Don't Try This at Home found Billy Bragg in rude health at the start of the 90s and confirmed that although Margaret Thatcher was no longer leader of the Conservative Party, we all still very much needed Bragg as a voice of reason in 90s Britain.
Billy Bragg’s first full album since Workers Playtime, an album which saw him change his style to something a little more mainstream than clattering his battered Telecaster and delivering his love them / hate them vocals (personally I’ve always been charmed by his rampantly untutored vocal stylings) with assistance from a few select collaborators (step forward Johnny Marr and Kirsty MacColl), Don’t Try This at Home could be viewed as Bragg’s attempt at a pop album. Sure, it was a pop album with social and political messages woven through it, but hey, this Billy Bragg we’re talking about here, what did you expect?
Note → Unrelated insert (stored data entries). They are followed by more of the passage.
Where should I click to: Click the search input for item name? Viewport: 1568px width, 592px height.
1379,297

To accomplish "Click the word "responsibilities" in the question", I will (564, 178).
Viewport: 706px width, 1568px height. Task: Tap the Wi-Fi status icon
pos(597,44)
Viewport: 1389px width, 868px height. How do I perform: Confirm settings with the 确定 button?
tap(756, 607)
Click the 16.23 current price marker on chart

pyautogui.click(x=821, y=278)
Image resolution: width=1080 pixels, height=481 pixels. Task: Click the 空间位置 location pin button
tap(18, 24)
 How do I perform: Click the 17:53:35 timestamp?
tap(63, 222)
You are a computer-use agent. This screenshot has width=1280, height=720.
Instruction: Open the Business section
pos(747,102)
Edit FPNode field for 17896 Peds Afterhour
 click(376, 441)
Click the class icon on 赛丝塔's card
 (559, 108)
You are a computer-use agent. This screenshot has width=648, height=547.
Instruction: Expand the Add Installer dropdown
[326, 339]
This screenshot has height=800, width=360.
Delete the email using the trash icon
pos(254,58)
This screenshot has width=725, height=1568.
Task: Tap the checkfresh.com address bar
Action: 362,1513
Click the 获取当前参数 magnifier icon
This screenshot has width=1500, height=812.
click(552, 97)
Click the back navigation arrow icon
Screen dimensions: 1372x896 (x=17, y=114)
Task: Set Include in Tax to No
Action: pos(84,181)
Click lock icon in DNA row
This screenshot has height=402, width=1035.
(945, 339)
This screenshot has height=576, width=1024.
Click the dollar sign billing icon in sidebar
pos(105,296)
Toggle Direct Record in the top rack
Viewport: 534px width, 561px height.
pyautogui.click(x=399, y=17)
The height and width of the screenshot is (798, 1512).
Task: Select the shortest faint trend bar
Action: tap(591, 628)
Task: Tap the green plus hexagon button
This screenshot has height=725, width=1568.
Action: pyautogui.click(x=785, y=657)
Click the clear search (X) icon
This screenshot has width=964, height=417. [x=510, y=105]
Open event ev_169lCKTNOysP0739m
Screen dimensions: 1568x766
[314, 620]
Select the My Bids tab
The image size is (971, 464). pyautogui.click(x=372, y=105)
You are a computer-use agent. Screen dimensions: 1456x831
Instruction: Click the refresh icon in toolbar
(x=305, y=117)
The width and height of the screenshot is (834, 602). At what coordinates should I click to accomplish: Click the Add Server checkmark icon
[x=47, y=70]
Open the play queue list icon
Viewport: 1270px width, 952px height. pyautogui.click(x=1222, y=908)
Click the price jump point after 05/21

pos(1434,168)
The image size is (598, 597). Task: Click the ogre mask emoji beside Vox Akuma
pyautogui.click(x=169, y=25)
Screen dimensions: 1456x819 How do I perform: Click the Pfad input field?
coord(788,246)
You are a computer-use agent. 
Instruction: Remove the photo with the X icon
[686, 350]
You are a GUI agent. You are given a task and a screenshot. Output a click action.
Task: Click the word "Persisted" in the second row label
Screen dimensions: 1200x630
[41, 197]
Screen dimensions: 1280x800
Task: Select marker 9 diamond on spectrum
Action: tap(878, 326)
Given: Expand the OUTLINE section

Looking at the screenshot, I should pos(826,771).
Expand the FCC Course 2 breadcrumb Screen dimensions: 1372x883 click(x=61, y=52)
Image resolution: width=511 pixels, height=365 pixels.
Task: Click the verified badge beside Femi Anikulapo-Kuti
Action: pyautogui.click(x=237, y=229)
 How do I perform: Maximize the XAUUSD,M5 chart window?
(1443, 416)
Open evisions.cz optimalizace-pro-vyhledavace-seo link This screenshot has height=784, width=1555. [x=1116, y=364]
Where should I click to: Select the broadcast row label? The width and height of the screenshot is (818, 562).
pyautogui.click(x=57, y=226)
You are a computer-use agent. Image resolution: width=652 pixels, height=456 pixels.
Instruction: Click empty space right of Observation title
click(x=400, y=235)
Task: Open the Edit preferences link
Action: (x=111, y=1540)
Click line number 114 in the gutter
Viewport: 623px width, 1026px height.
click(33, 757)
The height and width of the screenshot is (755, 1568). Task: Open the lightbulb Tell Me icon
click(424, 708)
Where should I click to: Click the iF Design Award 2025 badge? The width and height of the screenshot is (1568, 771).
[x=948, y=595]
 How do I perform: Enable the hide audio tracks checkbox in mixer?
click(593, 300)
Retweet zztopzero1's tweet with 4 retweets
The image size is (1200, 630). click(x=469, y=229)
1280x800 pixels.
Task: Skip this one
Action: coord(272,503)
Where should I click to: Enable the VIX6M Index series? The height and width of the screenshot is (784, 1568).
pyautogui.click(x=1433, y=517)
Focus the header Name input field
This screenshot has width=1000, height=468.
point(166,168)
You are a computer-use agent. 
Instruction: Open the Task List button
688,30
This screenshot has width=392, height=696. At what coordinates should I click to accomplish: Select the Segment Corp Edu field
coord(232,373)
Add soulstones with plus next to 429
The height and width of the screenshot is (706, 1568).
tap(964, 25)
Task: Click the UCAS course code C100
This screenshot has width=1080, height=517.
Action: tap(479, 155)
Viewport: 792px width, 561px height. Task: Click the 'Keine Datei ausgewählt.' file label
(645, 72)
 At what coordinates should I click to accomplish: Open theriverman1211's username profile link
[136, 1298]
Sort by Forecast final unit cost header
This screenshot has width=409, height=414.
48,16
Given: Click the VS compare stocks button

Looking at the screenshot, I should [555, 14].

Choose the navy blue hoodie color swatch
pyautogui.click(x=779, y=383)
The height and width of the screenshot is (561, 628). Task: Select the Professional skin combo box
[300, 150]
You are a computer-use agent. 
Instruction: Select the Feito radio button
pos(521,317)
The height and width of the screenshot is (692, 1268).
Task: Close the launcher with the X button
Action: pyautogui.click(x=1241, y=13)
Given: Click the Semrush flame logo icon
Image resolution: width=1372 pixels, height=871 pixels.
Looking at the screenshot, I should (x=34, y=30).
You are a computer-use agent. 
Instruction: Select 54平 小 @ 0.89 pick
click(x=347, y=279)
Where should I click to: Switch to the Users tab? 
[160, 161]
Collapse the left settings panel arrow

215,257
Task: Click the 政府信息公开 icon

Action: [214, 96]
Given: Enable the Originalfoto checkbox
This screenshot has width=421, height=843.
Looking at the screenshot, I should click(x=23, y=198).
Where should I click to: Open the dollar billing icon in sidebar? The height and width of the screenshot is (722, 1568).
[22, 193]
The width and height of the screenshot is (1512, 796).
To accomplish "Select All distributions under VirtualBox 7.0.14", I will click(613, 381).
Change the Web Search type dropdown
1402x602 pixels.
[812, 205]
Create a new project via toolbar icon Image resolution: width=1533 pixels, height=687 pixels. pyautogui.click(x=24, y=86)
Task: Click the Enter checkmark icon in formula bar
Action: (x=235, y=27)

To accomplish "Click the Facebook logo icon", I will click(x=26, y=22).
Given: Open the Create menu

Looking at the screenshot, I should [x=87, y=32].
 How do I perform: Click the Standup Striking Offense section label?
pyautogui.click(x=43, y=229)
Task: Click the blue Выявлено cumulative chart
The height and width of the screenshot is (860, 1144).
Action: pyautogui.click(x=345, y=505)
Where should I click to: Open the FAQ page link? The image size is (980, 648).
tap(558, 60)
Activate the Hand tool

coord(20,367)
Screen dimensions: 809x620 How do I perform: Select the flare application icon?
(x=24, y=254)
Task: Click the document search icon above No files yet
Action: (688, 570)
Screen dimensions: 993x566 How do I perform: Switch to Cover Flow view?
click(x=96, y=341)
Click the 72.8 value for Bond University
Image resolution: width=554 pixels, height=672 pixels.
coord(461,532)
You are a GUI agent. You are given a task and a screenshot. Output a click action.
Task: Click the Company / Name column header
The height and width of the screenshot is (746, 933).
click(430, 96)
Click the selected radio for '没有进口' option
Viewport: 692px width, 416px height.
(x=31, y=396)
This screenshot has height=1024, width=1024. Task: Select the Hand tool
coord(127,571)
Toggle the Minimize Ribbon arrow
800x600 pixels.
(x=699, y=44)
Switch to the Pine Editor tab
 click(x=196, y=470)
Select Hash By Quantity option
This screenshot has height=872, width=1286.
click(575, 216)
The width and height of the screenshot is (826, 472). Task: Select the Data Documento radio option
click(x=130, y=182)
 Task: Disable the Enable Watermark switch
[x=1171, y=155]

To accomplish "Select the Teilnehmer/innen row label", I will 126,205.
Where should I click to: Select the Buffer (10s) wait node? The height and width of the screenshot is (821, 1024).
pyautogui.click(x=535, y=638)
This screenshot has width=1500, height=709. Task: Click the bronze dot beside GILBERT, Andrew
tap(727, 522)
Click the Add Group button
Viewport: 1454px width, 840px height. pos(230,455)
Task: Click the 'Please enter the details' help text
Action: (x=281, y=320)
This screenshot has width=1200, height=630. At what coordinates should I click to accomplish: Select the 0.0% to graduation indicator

Don’t Try This at Home finds Bragg on potent lyrical form, from the rattling “Accident Waiting to Happen” and “You Woke Up My Neighbourhood” (on which he is ably assisted by half of R.E.M.), to more reflective material like “Moving the Goalposts” and “God’s Footballer”, it’s evident the increased sophistication of his sound did not have an adverse effect on his way with words. He wasn’t going to let the broadening of his sound alter the fact that he still had a lot to say on a wide range of subjects, as “North Sea Bubble” and “Tank Park Salute” ably demonstrate. Best of all though is “Sexuality”, a song which genuinely needed to be written in the early 90s and remains relevant today. “Sexuality” is deservedly Bragg one of his biggest hit singles outside of his charity work and collaborations and it remains one of the most vital songs of that era.
If Don’t Try This at Home has a failing, it’s that it’s perhaps just a touch too long. At just shy of an hour, it remains lengthiest studio album to date and that suggests that maybe Bragg’s quality control wasn’t quite as high as it maybe could have been, though the fact that I struggle to suggest which song(s) maybe need to be edited or disposed of entirely, perhaps indicates that this is more about my personal preference for shorter, punchier albums, as opposed to sprawling statements.
Don’t Try This at Home found Billy Bragg in rude health at the start of the 90s and confirmed that although Margaret Thatcher was no longer leader of the Conservative Party, we all still very much needed Bragg as a voice of reason in 90s Britain.